[Dataset content]

——————————

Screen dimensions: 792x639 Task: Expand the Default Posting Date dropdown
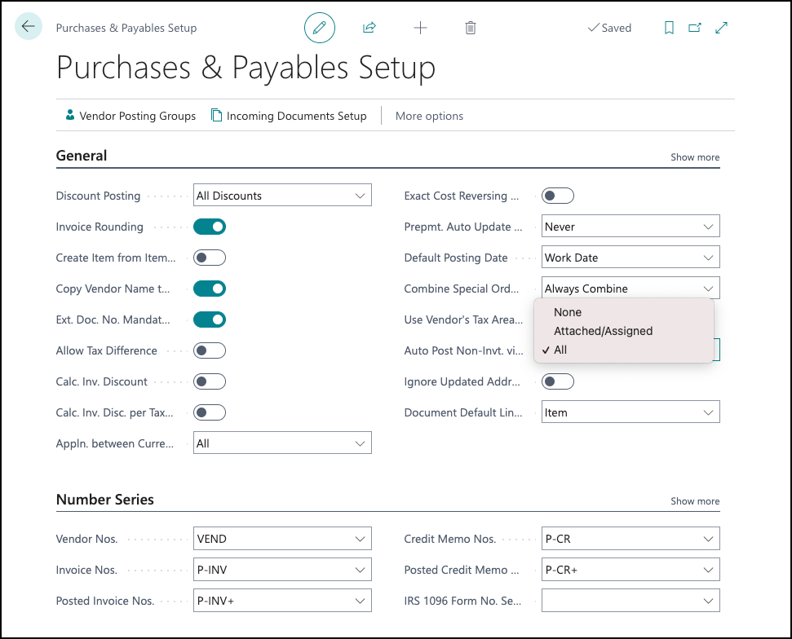tap(631, 258)
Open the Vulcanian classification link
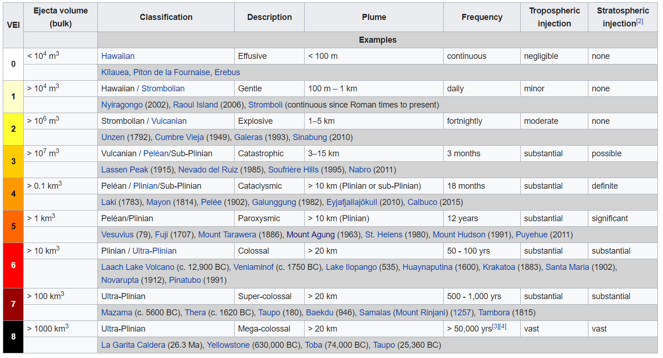663x358 pixels. click(169, 121)
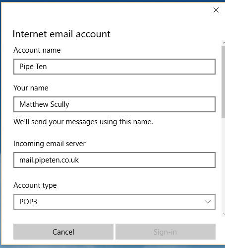The image size is (225, 248).
Task: Cancel the email account setup
Action: 63,232
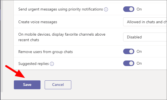This screenshot has width=167, height=100.
Task: Save the messaging policy changes
Action: 27,85
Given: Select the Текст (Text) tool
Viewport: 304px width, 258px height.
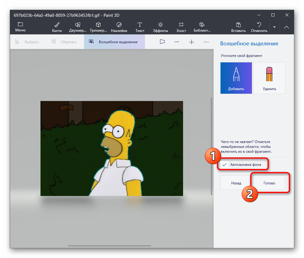Looking at the screenshot, I should [140, 27].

——————————

[Requirement] Reproduce all lines above exactly. Leave the images out.

[Result for this exercise]
Screen dimensions: 792x639 Task: Expand the Default Posting Date dropdown
tap(631, 258)
Open the Vulcanian classification link
663x358 pixels. click(169, 121)
The image size is (225, 248).
Task: Cancel the email account setup
Action: 63,232
This screenshot has width=167, height=100.
Task: Save the messaging policy changes
Action: 27,85
Given: Select the Текст (Text) tool
Viewport: 304px width, 258px height.
Looking at the screenshot, I should [140, 27].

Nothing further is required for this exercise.